### Material for this exercise:
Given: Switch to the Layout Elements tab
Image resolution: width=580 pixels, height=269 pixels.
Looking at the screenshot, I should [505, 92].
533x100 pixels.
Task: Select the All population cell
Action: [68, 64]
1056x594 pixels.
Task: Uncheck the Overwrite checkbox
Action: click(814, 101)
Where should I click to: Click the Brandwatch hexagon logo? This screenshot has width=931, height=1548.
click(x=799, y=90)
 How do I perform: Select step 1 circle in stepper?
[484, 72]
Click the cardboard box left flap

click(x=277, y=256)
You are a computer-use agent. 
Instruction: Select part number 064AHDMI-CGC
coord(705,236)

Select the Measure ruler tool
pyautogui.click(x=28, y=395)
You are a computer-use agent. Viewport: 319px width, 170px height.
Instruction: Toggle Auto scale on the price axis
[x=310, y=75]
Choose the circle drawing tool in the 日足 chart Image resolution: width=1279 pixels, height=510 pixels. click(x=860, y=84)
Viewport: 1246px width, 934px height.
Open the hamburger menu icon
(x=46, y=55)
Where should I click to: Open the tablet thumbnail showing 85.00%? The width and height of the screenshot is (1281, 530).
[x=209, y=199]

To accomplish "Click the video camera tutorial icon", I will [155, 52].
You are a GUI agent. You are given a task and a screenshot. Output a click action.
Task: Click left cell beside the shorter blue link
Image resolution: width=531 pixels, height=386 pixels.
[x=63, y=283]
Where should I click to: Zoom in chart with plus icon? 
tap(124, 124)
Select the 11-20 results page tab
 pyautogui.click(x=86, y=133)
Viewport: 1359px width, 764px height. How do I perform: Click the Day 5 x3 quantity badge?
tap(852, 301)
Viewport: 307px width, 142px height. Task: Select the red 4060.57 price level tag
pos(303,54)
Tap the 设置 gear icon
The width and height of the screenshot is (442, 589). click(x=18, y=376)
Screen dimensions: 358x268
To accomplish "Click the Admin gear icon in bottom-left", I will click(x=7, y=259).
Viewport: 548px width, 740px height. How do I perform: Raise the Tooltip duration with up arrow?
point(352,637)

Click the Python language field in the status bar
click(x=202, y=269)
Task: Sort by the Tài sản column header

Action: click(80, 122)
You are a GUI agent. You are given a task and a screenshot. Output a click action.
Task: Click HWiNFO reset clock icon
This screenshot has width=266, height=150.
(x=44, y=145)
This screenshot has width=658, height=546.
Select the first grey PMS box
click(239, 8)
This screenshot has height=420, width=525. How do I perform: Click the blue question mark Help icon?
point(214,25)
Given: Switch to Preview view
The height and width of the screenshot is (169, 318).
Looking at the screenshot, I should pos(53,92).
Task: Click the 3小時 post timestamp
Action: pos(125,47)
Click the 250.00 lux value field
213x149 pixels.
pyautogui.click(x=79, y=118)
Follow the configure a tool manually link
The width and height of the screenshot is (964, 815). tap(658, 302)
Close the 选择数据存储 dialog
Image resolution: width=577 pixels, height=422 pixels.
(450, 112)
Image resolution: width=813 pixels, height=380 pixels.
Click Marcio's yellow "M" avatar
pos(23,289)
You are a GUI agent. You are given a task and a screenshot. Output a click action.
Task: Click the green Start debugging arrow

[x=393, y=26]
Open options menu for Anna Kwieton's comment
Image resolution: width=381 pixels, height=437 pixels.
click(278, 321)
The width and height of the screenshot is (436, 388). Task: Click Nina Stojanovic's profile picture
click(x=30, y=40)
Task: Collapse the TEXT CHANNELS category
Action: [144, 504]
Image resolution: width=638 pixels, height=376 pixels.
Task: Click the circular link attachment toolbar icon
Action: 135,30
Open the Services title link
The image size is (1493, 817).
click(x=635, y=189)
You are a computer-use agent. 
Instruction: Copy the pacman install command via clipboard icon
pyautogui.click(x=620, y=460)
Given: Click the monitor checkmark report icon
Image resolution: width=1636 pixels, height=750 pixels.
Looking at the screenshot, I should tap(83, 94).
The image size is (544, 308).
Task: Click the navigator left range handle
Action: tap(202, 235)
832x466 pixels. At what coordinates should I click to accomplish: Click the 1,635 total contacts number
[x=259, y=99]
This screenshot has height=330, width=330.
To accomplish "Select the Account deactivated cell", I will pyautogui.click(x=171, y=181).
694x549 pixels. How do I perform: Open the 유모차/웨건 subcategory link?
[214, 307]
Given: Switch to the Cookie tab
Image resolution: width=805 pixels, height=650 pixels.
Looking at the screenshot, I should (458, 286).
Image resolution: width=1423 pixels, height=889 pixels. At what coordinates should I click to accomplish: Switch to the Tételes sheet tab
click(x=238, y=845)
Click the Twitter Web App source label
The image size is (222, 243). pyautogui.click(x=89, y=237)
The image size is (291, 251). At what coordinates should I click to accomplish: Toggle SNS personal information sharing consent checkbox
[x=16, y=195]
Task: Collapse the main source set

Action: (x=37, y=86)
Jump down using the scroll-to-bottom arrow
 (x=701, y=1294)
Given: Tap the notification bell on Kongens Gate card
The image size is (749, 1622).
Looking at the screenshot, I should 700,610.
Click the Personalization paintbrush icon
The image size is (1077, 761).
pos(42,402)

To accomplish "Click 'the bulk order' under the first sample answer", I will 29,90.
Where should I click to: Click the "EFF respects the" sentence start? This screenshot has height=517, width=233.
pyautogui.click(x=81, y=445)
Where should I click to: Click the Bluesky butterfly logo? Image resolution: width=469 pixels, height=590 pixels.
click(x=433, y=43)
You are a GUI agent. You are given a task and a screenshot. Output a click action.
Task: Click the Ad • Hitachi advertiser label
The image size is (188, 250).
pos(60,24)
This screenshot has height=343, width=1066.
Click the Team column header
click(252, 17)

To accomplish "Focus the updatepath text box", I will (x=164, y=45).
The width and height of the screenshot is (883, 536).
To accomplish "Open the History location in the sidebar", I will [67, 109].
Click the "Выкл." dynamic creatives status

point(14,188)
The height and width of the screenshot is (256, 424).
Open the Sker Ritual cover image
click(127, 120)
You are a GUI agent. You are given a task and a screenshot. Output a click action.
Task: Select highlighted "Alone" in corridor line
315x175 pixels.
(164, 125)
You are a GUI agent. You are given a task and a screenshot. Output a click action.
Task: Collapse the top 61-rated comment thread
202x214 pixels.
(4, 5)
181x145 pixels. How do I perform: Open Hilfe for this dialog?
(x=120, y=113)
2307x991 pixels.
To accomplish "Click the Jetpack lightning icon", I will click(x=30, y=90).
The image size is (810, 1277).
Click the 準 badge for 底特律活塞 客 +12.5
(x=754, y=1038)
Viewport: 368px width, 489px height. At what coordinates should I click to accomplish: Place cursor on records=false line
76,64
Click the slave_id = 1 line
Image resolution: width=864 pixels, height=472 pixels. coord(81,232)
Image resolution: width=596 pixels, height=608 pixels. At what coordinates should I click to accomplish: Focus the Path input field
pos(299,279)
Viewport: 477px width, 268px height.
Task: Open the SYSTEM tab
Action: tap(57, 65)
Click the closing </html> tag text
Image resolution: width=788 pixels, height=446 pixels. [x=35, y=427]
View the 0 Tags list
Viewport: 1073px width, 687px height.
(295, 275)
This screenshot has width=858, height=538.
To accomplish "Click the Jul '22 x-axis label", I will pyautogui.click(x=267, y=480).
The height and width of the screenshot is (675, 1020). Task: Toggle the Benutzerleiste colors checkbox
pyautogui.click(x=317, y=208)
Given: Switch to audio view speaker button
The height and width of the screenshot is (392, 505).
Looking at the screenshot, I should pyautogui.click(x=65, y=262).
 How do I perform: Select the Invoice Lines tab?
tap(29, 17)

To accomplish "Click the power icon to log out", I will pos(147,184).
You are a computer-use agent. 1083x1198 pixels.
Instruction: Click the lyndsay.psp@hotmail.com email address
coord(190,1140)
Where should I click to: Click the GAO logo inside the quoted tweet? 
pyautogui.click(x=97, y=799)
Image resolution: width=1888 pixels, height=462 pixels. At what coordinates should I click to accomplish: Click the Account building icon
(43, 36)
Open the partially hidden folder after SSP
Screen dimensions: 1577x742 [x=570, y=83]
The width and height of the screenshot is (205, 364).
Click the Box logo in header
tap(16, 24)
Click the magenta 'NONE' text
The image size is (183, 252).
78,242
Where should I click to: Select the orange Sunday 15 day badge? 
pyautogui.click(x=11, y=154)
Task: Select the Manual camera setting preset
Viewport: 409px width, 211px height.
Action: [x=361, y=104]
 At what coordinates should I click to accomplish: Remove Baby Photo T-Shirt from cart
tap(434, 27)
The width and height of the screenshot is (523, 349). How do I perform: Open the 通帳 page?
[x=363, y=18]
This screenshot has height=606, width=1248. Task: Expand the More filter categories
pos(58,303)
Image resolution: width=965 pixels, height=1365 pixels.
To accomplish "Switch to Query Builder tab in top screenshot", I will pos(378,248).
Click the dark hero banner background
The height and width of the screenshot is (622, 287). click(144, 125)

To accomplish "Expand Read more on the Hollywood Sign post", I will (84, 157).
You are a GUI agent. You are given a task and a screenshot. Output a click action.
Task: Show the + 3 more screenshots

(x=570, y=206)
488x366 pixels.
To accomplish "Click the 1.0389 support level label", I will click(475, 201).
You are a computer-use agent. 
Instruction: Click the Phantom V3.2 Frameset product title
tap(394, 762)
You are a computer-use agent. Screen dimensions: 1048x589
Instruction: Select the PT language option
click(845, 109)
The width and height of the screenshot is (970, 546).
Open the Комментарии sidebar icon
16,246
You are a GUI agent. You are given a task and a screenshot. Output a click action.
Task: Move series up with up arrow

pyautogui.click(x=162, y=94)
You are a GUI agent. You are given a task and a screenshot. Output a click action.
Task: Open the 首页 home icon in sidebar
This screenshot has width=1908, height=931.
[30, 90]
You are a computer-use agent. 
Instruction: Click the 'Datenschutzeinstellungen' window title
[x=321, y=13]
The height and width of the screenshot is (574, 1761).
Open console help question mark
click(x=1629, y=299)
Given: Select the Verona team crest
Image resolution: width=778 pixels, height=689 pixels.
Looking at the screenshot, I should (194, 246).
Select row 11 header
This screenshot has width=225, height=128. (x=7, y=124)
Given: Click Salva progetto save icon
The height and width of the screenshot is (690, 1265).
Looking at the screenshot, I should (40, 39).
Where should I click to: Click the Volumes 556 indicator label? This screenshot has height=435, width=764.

### Task details:
Where a line of the records has the string "camera", copy that line.

### Exercise answer:
To accomplish "Click the video camera tutorial icon", I will [155, 52].
Task: Select the Manual camera setting preset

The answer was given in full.